If the results are replicated, they suggest that reduced opioid signaling could protect women against cancer progression. But the situation could be just the opposite, since the G allele is commonly associated with higher opioid use. Moreover, the effects of the polymorphism could reflect differences in response to endogenous opioids, rather than drugs. For the moment, all possibilities are open, since data on opioid intake were not available in the study cohort. “To make any conclusions about the effect of exogenous opioids or endorphins on cancer outcomes,” Bortsov cautioned, “we would need to measure opioids themselves.”
Meanwhile, Singleton and colleagues examined a possible mechanistic basis for MOR involvement in cancer progression (Lennon et al., 2012). In previous work, the group found elevated MOR expression in tissue from lung cancer patients (Mathew et al., 2011). Now, first author Frances Lennon and coworkers report that MOR overexpression in human non-small cell lung cancer cells increased cell migration, proliferation, and metastatic behavior. The effects appeared to be mediated by Akt and mTOR, two serine/threonine kinases involved in cancer progression. When cells were injected into immune-deficient mice, the resulting primary tumors grew more quickly from cells in which MOR was overexpressed, and a marker of lung metastasis was 20-fold higher. Importantly, the effects of opioid drugs were not investigated in these experiments.

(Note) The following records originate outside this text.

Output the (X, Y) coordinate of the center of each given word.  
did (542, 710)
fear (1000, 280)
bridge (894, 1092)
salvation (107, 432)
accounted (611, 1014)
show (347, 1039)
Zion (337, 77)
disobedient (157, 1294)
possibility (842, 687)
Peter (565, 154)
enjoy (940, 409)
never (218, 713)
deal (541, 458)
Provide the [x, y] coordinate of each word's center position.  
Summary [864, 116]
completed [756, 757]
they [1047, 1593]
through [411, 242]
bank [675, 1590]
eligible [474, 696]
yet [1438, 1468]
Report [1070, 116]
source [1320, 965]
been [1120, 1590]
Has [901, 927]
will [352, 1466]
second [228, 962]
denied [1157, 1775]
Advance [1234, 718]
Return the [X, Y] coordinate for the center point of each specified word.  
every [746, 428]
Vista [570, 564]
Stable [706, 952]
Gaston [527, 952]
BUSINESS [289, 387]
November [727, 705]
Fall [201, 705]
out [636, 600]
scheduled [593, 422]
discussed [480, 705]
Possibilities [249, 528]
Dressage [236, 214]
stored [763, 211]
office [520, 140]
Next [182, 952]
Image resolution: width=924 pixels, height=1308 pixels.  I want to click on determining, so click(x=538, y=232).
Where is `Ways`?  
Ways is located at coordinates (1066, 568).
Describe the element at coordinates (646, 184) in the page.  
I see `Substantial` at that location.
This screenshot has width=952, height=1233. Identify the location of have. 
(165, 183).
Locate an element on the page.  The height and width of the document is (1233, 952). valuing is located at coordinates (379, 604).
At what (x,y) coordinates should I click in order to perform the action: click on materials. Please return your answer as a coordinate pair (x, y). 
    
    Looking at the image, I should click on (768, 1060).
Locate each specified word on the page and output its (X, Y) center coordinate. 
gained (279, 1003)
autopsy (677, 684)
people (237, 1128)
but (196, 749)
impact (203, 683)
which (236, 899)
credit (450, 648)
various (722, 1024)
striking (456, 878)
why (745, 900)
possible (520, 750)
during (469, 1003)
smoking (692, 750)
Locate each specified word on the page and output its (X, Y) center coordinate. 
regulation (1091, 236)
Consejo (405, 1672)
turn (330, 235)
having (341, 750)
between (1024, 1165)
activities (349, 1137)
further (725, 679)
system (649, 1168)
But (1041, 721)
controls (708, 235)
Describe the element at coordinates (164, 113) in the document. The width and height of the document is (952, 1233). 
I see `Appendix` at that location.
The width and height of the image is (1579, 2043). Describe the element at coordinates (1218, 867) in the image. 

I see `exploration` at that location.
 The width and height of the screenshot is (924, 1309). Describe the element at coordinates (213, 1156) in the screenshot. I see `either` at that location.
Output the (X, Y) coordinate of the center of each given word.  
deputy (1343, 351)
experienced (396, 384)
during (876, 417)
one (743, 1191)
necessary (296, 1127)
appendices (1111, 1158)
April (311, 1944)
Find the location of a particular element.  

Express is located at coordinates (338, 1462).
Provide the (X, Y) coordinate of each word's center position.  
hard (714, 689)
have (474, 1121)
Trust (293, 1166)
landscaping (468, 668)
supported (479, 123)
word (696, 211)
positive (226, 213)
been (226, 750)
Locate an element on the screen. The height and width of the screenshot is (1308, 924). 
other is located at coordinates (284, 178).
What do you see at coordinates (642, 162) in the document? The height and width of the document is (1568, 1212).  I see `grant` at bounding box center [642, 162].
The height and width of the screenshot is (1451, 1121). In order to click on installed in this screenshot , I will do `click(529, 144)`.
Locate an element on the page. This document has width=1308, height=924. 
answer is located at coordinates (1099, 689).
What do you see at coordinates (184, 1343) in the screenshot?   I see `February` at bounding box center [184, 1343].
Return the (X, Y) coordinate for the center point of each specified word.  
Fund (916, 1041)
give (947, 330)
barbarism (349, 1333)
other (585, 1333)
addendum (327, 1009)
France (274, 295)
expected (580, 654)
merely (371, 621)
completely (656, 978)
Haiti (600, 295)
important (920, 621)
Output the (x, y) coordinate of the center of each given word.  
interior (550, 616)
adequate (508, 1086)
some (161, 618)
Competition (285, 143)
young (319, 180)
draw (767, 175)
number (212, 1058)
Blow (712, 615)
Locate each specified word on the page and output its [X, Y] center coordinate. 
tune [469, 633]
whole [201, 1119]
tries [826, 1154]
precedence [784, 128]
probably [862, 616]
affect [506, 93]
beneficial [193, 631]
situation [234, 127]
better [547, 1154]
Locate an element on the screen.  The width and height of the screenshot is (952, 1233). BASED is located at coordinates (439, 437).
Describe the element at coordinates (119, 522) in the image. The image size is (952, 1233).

The results to date raise the possibility that blocking MOR may have therapeutic value in cancer. As Moss and colleagues point out in their review, the opioid receptor antagonist naltrexone is being tested in patients to treat metastatic breast cancer and glioma.
Despite the plausible mechanistic underpinnings, it remains unclear whether anesthesiologists ought to be concerned about effects of opioids on cancer growth—either in the peri-operative period, the focus of most studies thus far, or in the context of chronic pain treatment. Moss and colleagues propose to address the question with peripherally restricted MOR antagonists such as methylnaltrexone, which should block the potential tumor-promoting effects of opioids in the periphery while preserving pain relief in the central nervous system.
While opioids may affect cancer cells, cancer treatments may also bolster opioid actions: Recently, researchers reported that morphine-induced signaling through the platelet-derived growth factor receptor-β (PDGFR-β) drives opioid tolerance (see PRF related news story), which was reversed in rats by the PDGFR kinase inhibitor and cancer drug imatinib (Gleevec). From all this, one thing is clear: Teasing apart the complicated relationships among the opioid system, cancer, and its treatment will require more work, both in the lab and in the clinic.